前2回まで書いてみたことのケリを付けないといけないと思って、この3回目。3は完だから。
もう少し気軽に書いてみようと思ったけれど、大好きなセロニアスモンクをテレビに繋いだオーディオから流すために、テレビの入力機換えをセットしたときにCDが入ったままのブルーレイプレイヤーがカチっとリアルな音を出す。こういう一連の動作で久々に聴いたカチッというリアルな音が、着たこともない潜水服の首元をしっかりと僕自身が慣れた手つきで締めた感じがした。なぜか書くことが潜ることと重なっていたことに気が付く。書いている時、息を止めているから、僕の文章は一文がどうしても長くなっているんだろう。いつも無理がある。
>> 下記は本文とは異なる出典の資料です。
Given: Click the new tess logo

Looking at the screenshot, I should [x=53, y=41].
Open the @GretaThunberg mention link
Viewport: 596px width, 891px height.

前回の2回目の終わりで、自分は哲学の破壊力について書いていたはず。昔から破壊、ぶち壊す経験が大好きだった。リセットに近いのかもしれないが、あると思っていたものがない、あるいはその逆、黒だったものが白、そんな体験にいつもワクワクした。ファッションでもそうした反転、逆転した組み合わせ方をすることが大好きだった。僕が高校生の頃に哲学に偶然触れて惹かれたのもその破壊力だった。周りの友人たちがパンクだロックだと得意気に語るのを小馬鹿にしながら、僕はよっぽどジャズや哲学の方が根本的な破壊力があると信じていたし、今でもそうだ。たった一人の人間が、意図せずに世界を破壊してしまうようなフレーズを紡いでしまう断片が大好きだった。今思うと、その秘密を解き明かしたいと精神分析を学ぶ道に進んだんだと思う。アートの文脈で語られるものには破壊力をなぜか感じなかった。それよりも、言葉と音楽でそれがなされる瞬間だけが生きている実感を与えてくれた。
でもやはり、ウェイン・ショーターの作編曲能力のように、壊していると見えるのは第三者の評価であって、当の本人は構成し、積み重ねているつもりなんじゃないかと思うようになった。本人にとっては何の飛躍もなく至極当然の行為、生産、創造、制作などそういったものが社会に影響を与えているというのは第三者からの願いに過ぎない。そんな社会をどうこうというレベルの話ではなく、人が何かをつくる時は、一瞬前の自己とそれを支える世界の両者をまるごと壊しているんじゃないかと思う。つくった本人は、第三者からどんな評価をされようが、当の本人も意図せずして本人と世界の関係を変えてしまっているんだろうと思う。
世界との関係といったのは、その個人の世界との関わり方、交感であって、その人の世界そのものを壊すわけではないだろう。それはきっと歴史と言い換えられる。それまでは社会的紐帯などにおいて無意味とされていた事柄が実はその人の世界とのタッチポイントであり、交感そのものであるような事柄が哲学の破壊力によって顕になってくるのではないかと思う。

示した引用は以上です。